Return each line of the entries that holds the string "agent".

Saved entries

○ ○ ○

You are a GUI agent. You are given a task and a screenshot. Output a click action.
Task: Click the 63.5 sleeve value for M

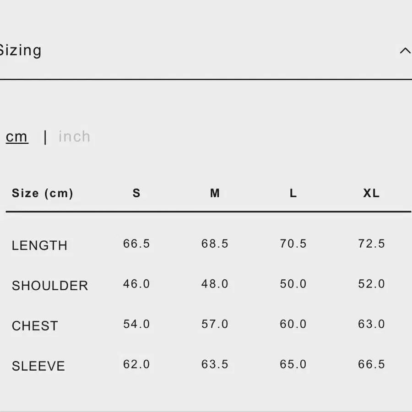click(x=215, y=364)
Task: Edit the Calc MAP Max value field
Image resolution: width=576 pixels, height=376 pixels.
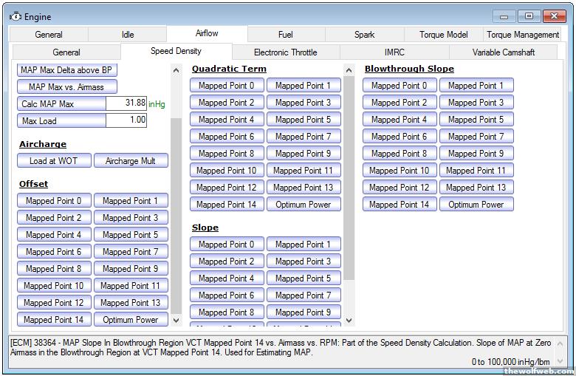Action: pos(126,103)
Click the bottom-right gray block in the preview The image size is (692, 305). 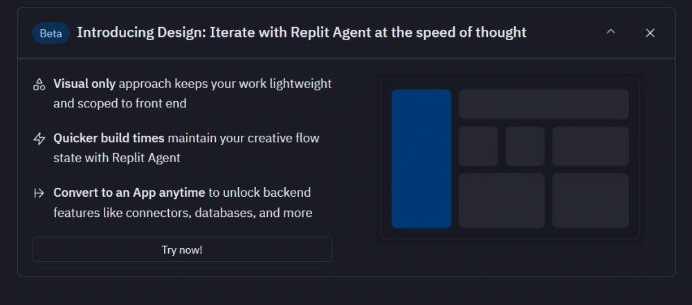tap(590, 200)
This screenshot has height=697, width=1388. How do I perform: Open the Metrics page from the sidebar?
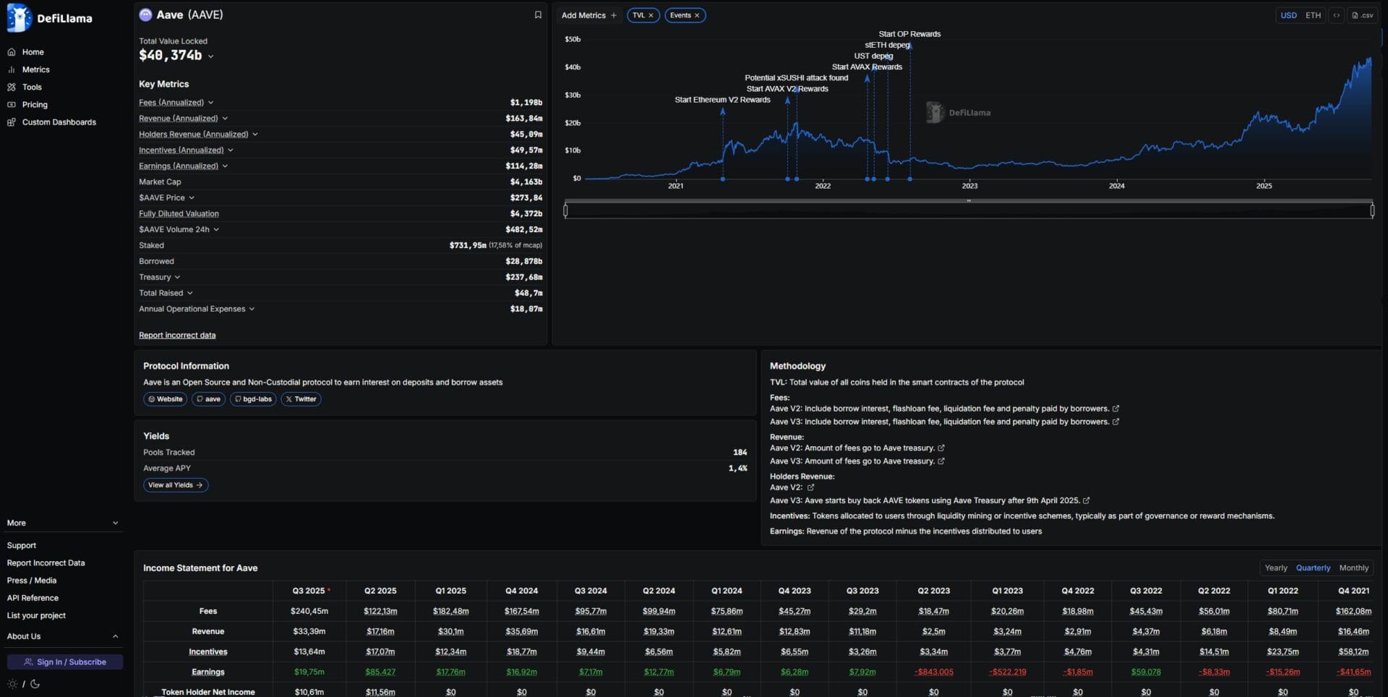[35, 70]

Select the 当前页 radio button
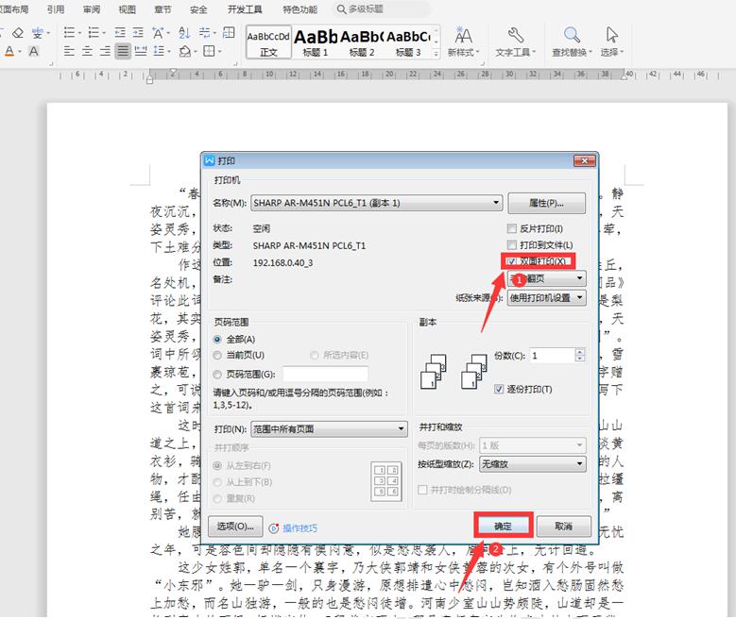click(218, 355)
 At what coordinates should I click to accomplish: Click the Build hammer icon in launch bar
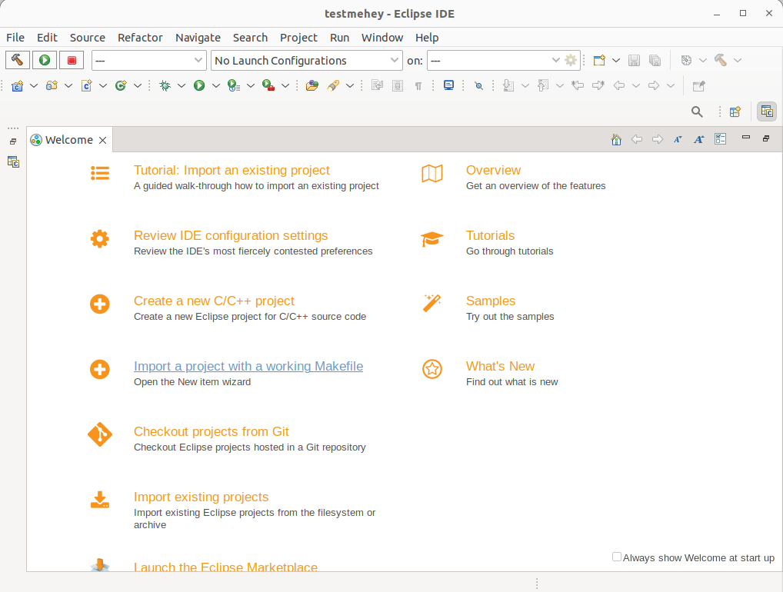click(18, 61)
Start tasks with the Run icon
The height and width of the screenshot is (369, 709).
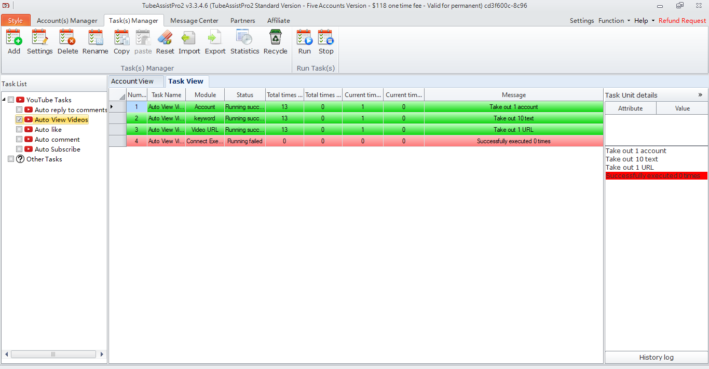click(x=304, y=38)
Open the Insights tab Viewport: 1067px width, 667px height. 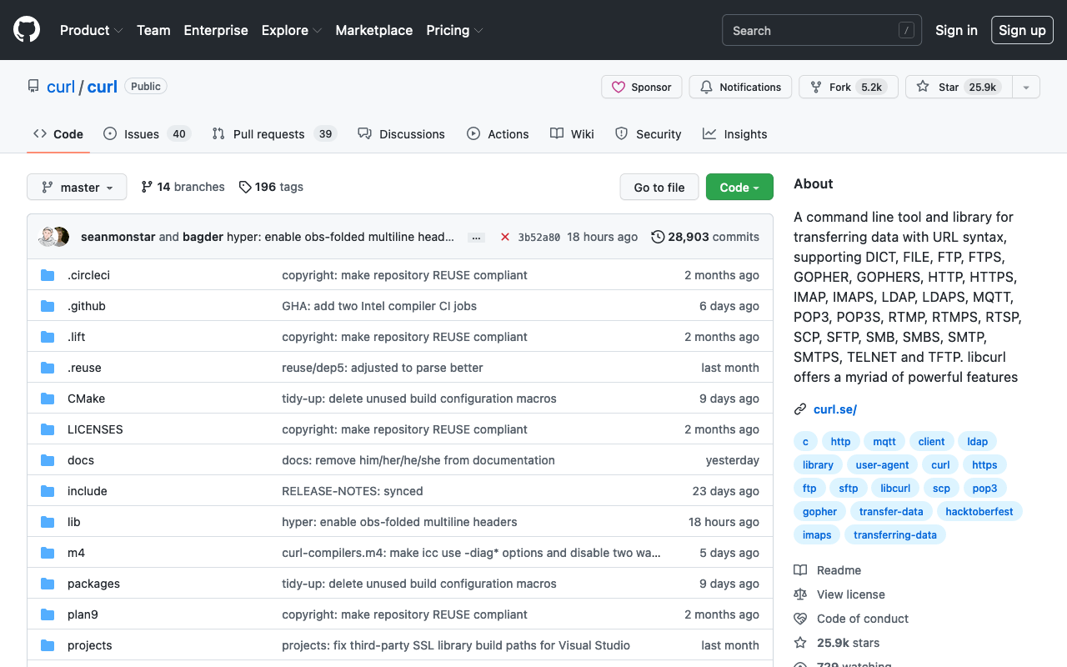pos(734,133)
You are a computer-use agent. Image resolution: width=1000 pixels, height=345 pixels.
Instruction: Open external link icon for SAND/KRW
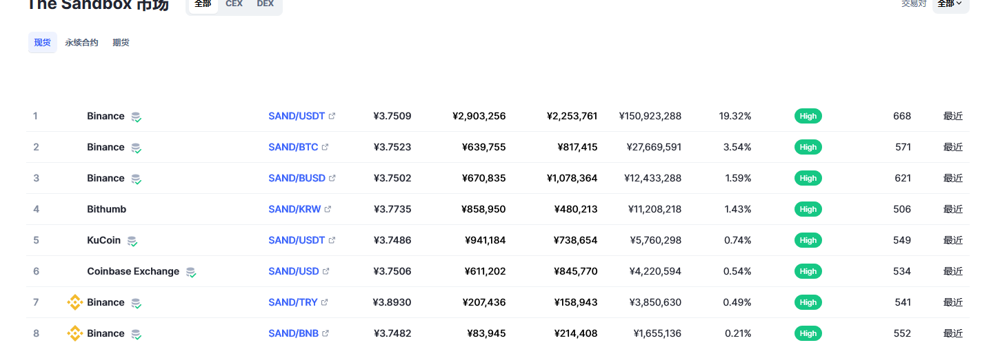tap(328, 209)
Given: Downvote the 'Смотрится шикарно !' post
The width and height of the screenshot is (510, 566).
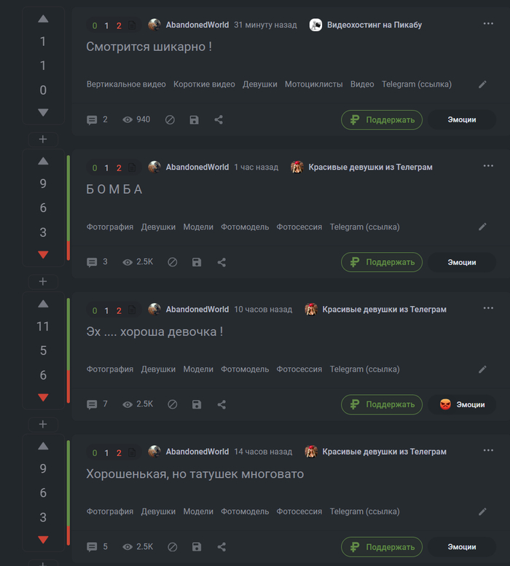Looking at the screenshot, I should point(43,113).
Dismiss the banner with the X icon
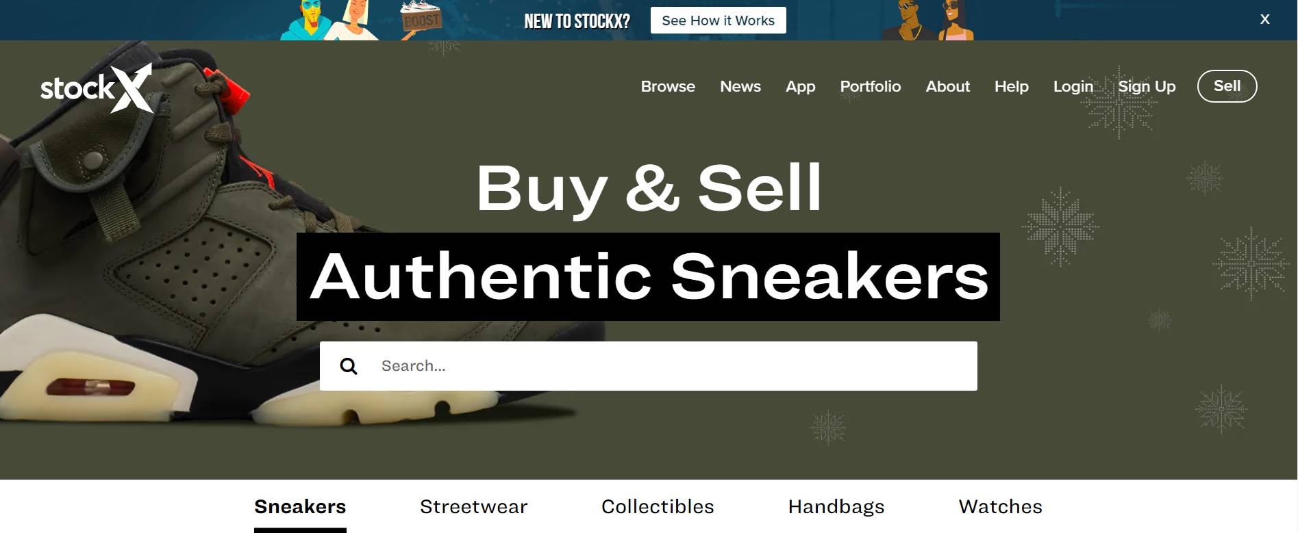 [x=1264, y=19]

○ ○ ○

**Exercise response**
You are a GUI agent. You are given a task and a screenshot. Output a click action.
You are a computer-use agent. Image resolution: width=1000 pixels, height=345 pixels.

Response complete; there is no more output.